I’m always a little superstitious about showing my work before it is ready, but now that the series has taken shape it is time to make the work public.

Puer expresses a hunger for independence and freedom. He’s opposed to boundaries and limits, and prefers living in his own head instead of reality. To manifest this archetype, I assume a completely different identity, wearing a male persona complete with a beard and androgynous clothes, have an anglo name, and leave behind the limitations of my race and gender.

I first conceived of this series immediately after last year’s ACES Conference. It was the most exciting event I have attended, ever! To see hundreds of artists of color all gathered for one purpose, to stand witness to the stories shared by presenters and fellow artists was deeply cathartic…and exhausting. The last day of the conference coincided with the opening Our Daily Armor III at Virago Gallery. Several artists at ACES were also showing at Virago with me, and at the opening they too mentioned how moved and fatigued they were by the experience.

Resisting external and internal colonization, fighting the good fight– these take a lot out of you. It’s that extra emotional, psychic, and creative cost you pay for being an artist of color who engages with the world as it is.

I though deeply about  Elisheba Johnson’s comment that the art world was a gated community. It’s not just about how segregated it still is (don’t believe me? just look at the Power 100).

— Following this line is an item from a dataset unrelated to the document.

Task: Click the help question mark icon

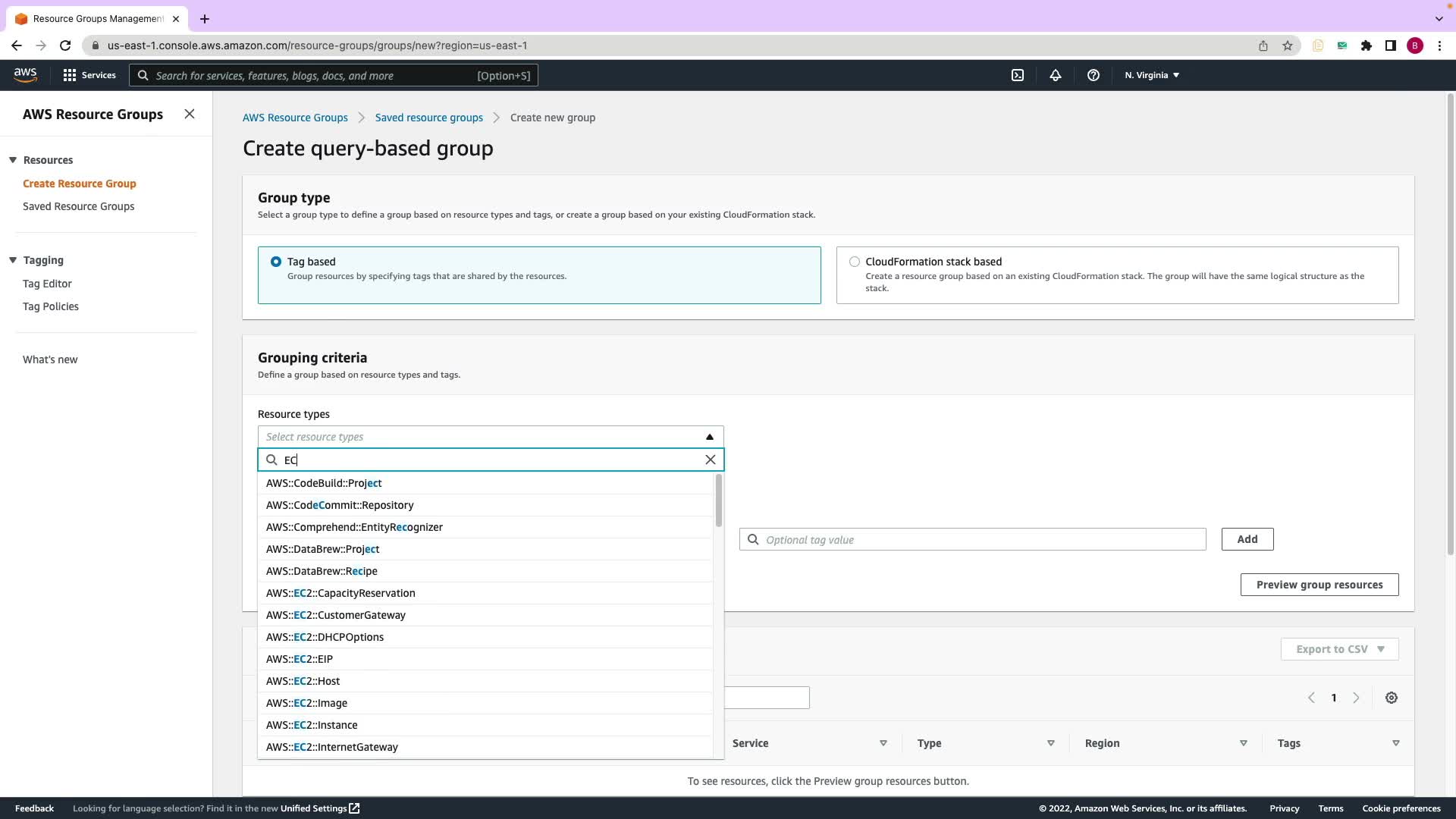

It’s about how those who don’t face the same struggles POC do have the mental, emotional and creative space to explore and play.

I realized I needed to activate Puer in my studio.

Because Puer hates being constrained he goes where he pleases, traveling freely through an Aleph discovered in a Jorge Luis Borges short story.

I’ll begin posting about each piece in the Puer series now, so you can get to know where he’s been going and what he’s been painting.